• Instructions for the task: Starting with the line that includes "The image size is (1456, 819).", write out every remaining line of the records below exactly as it appears, leaving out any images.

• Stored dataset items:
================================
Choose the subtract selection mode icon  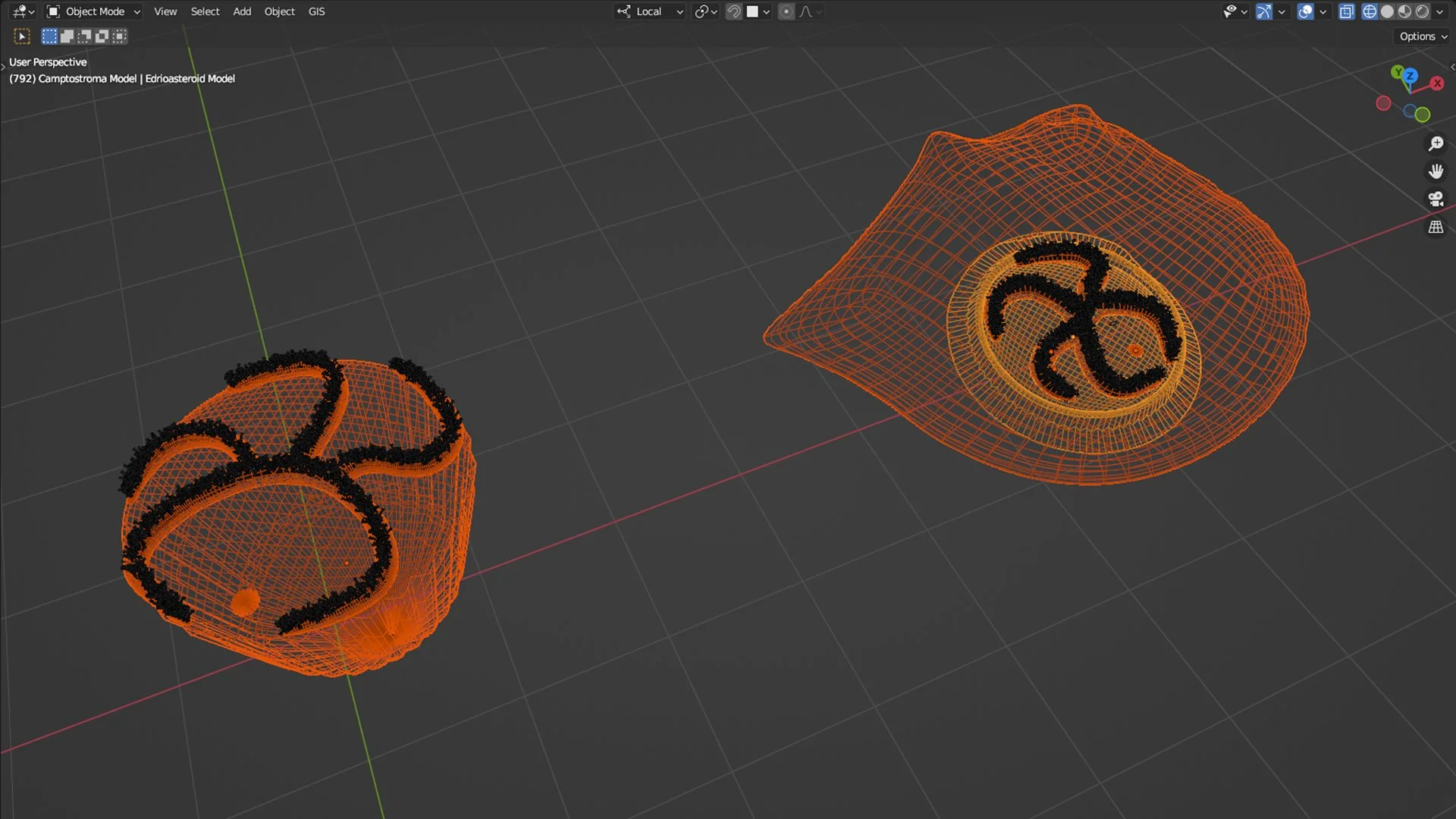click(x=84, y=36)
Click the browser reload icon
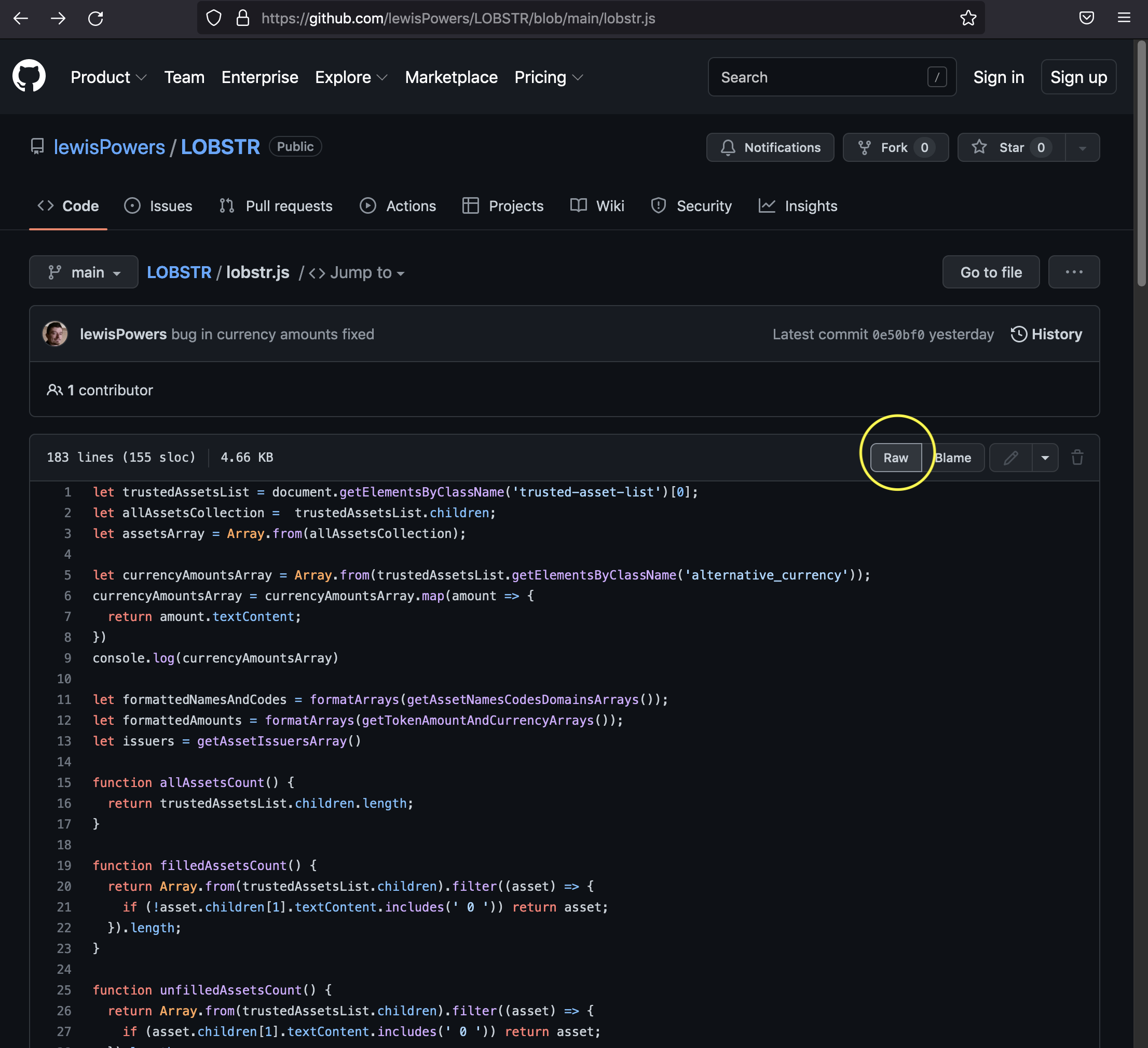 click(x=95, y=18)
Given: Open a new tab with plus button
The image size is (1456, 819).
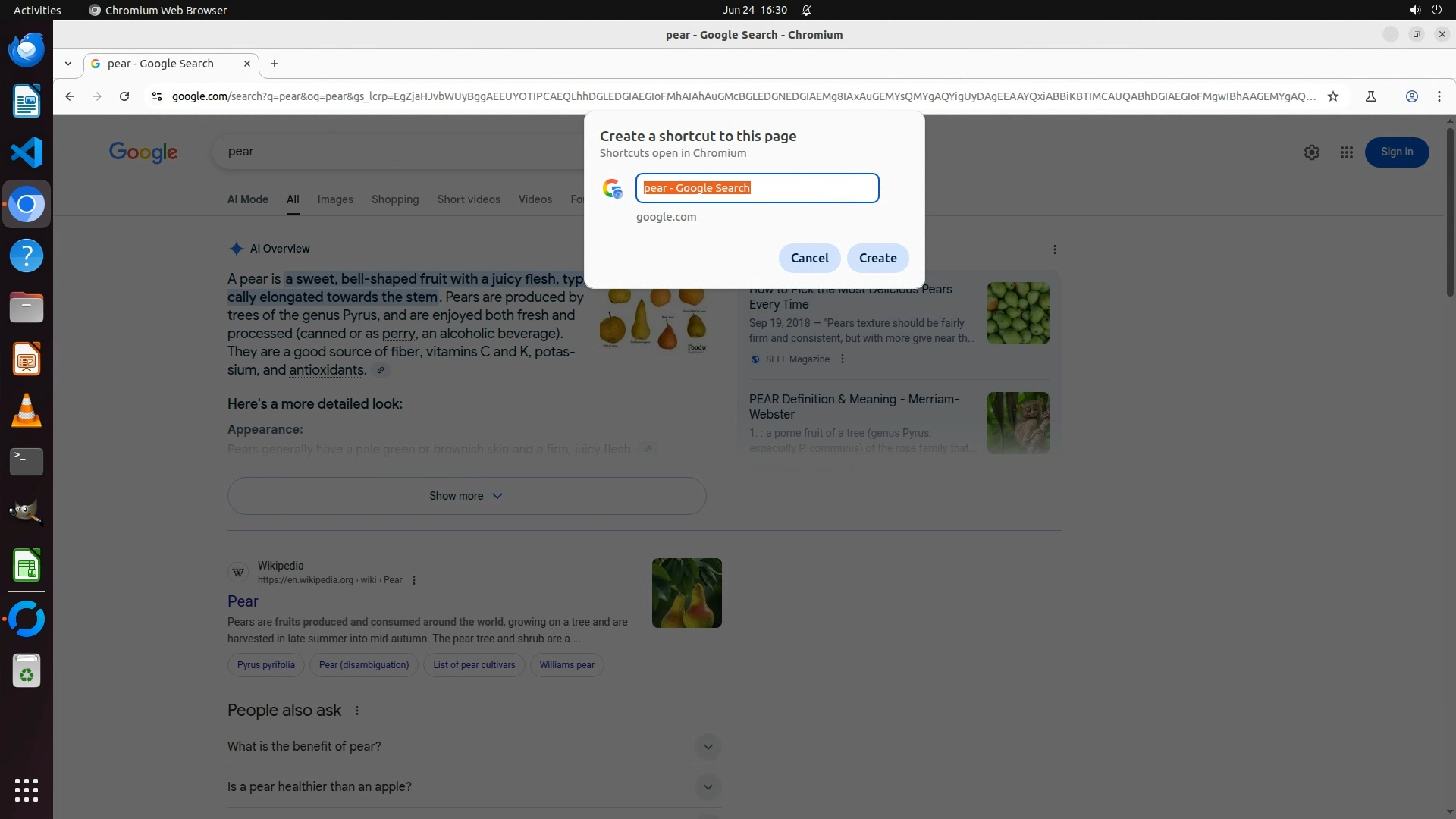Looking at the screenshot, I should pos(275,64).
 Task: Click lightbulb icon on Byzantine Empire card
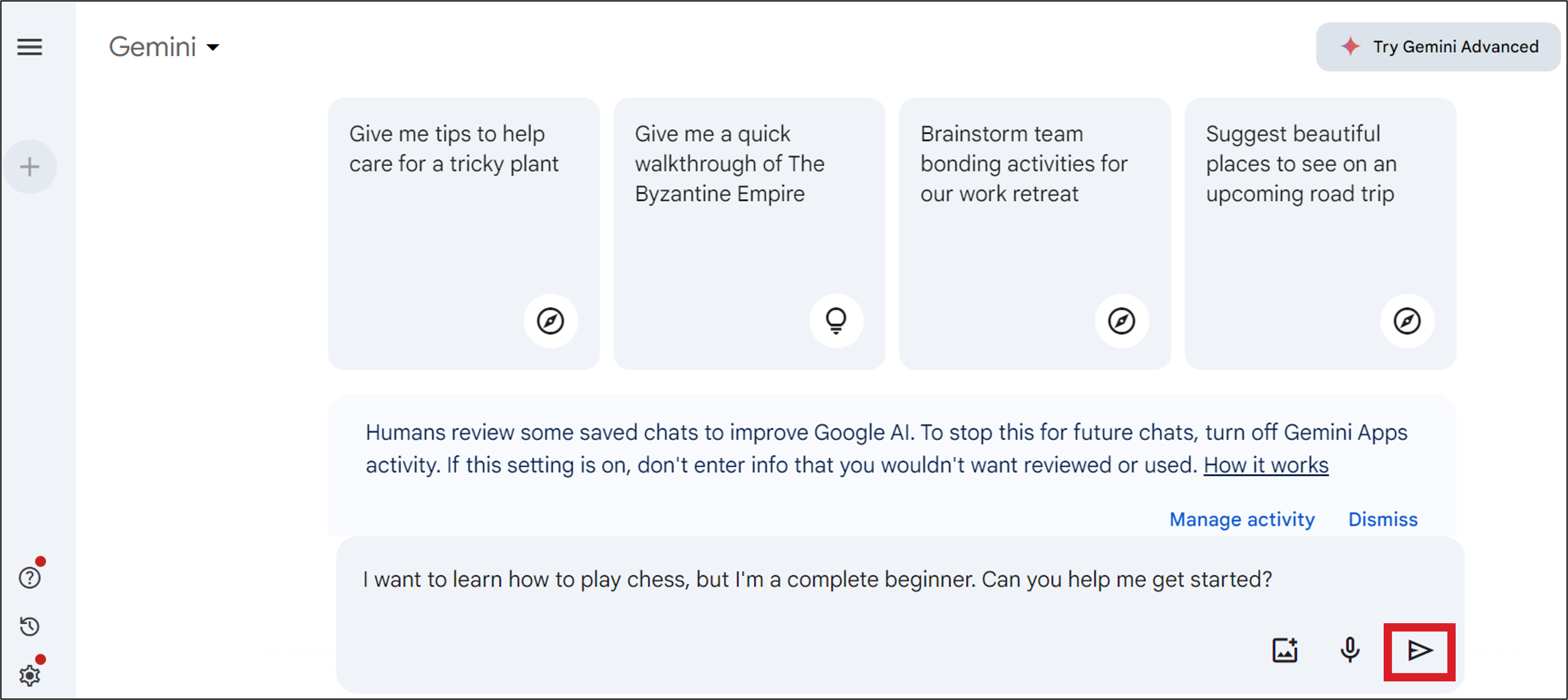tap(836, 321)
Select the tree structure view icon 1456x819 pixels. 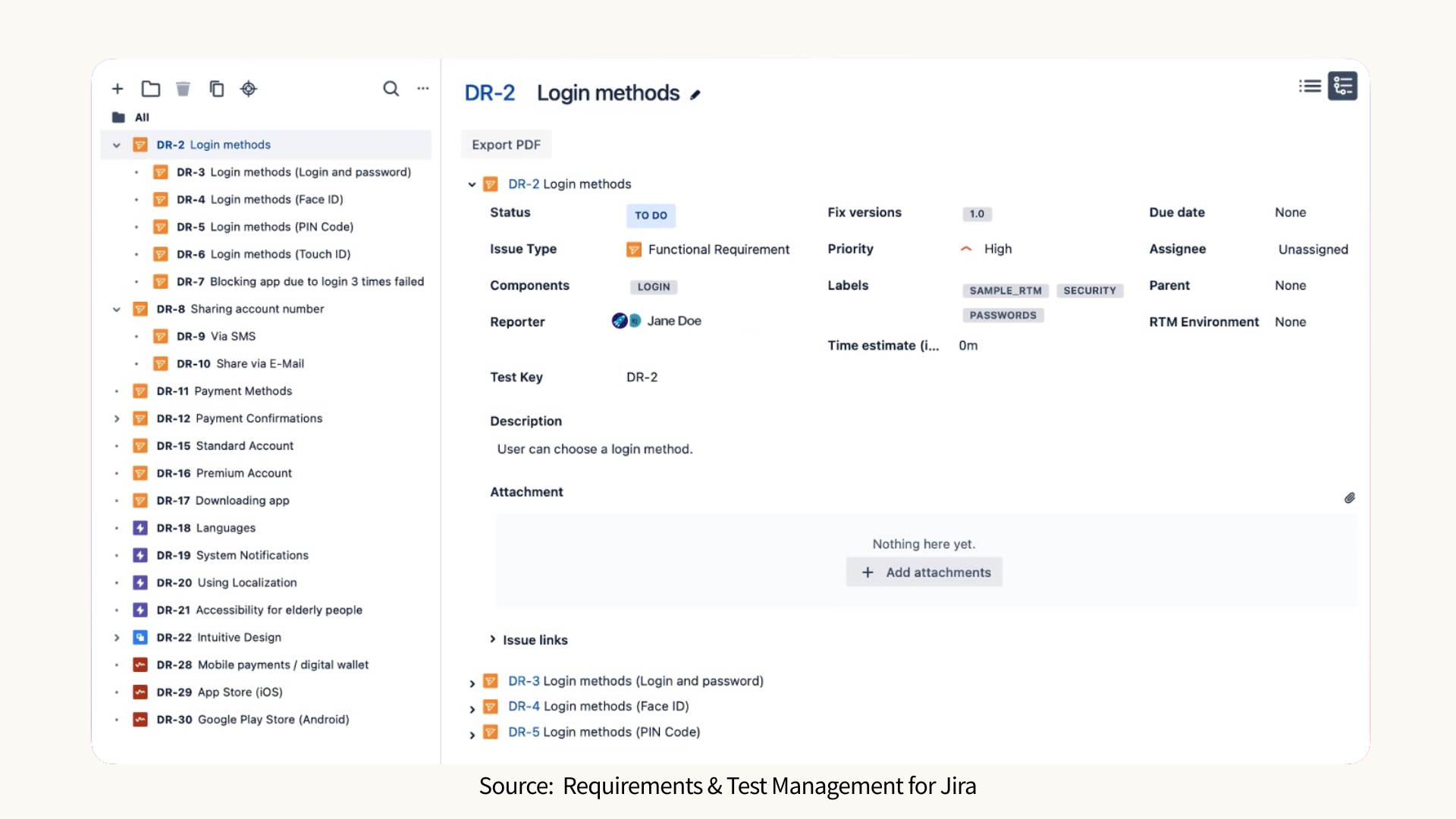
================================
• Exercise solution:
The image size is (1456, 819).
Looking at the screenshot, I should pos(275,64).
 Task: Click lightbulb icon on Byzantine Empire card
tap(836, 321)
Select the tree structure view icon 1456x819 pixels. 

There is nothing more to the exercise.